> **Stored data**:
* * *
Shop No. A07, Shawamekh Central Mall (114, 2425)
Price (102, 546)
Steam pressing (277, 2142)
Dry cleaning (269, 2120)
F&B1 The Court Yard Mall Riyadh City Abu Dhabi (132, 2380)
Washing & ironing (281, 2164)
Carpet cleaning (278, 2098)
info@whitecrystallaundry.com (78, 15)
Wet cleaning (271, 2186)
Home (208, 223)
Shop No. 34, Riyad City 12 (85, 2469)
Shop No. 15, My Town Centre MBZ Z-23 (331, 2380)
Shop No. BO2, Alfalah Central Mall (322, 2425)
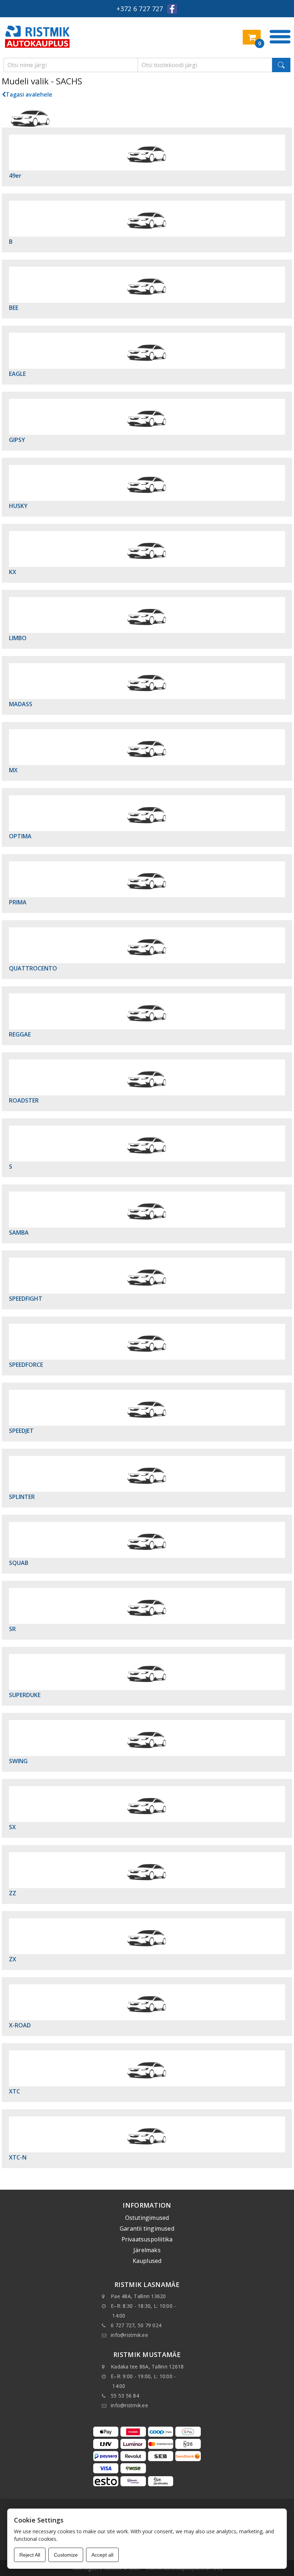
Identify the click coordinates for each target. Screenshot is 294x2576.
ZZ (12, 1893)
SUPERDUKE (25, 1695)
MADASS (20, 704)
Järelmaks (147, 2250)
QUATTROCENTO (33, 968)
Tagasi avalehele (29, 94)
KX (12, 572)
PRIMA (18, 902)
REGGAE (20, 1034)
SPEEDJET (21, 1431)
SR (12, 1629)
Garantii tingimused (147, 2228)
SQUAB (18, 1563)
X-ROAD (20, 2025)
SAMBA (19, 1232)
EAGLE (17, 374)
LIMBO (18, 638)
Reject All (29, 2555)
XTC (14, 2091)
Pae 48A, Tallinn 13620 (138, 2296)
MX (13, 770)
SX (12, 1827)
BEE (13, 308)
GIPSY (17, 440)
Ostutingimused (147, 2218)
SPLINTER (22, 1497)
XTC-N (18, 2157)
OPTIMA (20, 836)
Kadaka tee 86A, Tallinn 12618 (147, 2366)
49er (15, 176)
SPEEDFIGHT (25, 1299)
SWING (18, 1761)
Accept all (102, 2555)
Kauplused (147, 2261)
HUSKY (18, 506)
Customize (66, 2555)
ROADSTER (24, 1100)
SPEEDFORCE (26, 1365)
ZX (12, 1959)
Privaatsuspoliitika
* * *
> **PROBLEM REQUIREMENTS**: Repeat the entries faithfully. Any picture gets left out.

> **TASK RESULT**:
Shop No. A07, Shawamekh Central Mall (114, 2425)
Price (102, 546)
Steam pressing (277, 2142)
Dry cleaning (269, 2120)
F&B1 The Court Yard Mall Riyadh City Abu Dhabi (132, 2380)
Washing & ironing (281, 2164)
Carpet cleaning (278, 2098)
info@whitecrystallaundry.com (78, 15)
Wet cleaning (271, 2186)
Home (208, 223)
Shop No. 34, Riyad City 12 (85, 2469)
Shop No. 15, My Town Centre MBZ Z-23 (331, 2380)
Shop No. BO2, Alfalah Central Mall (322, 2425)
Identify the click coordinates for each target. Screenshot is 294x2576.
ZZ (12, 1893)
SUPERDUKE (25, 1695)
MADASS (20, 704)
Järelmaks (147, 2250)
QUATTROCENTO (33, 968)
Tagasi avalehele (29, 94)
KX (12, 572)
PRIMA (18, 902)
REGGAE (20, 1034)
SPEEDJET (21, 1431)
SR (12, 1629)
Garantii tingimused (147, 2228)
SQUAB (18, 1563)
X-ROAD (20, 2025)
SAMBA (19, 1232)
EAGLE (17, 374)
LIMBO (18, 638)
Reject All (29, 2555)
XTC (14, 2091)
Pae 48A, Tallinn 13620 (138, 2296)
MX (13, 770)
SX (12, 1827)
BEE (13, 308)
GIPSY (17, 440)
Ostutingimused (147, 2218)
SPLINTER (22, 1497)
XTC-N (18, 2157)
OPTIMA (20, 836)
Kadaka tee 86A, Tallinn 12618 (147, 2366)
49er (15, 176)
SPEEDFIGHT (25, 1299)
SWING (18, 1761)
Accept all (102, 2555)
Kauplused (147, 2261)
HUSKY (18, 506)
Customize (66, 2555)
ROADSTER (24, 1100)
SPEEDFORCE (26, 1365)
ZX (12, 1959)
Privaatsuspoliitika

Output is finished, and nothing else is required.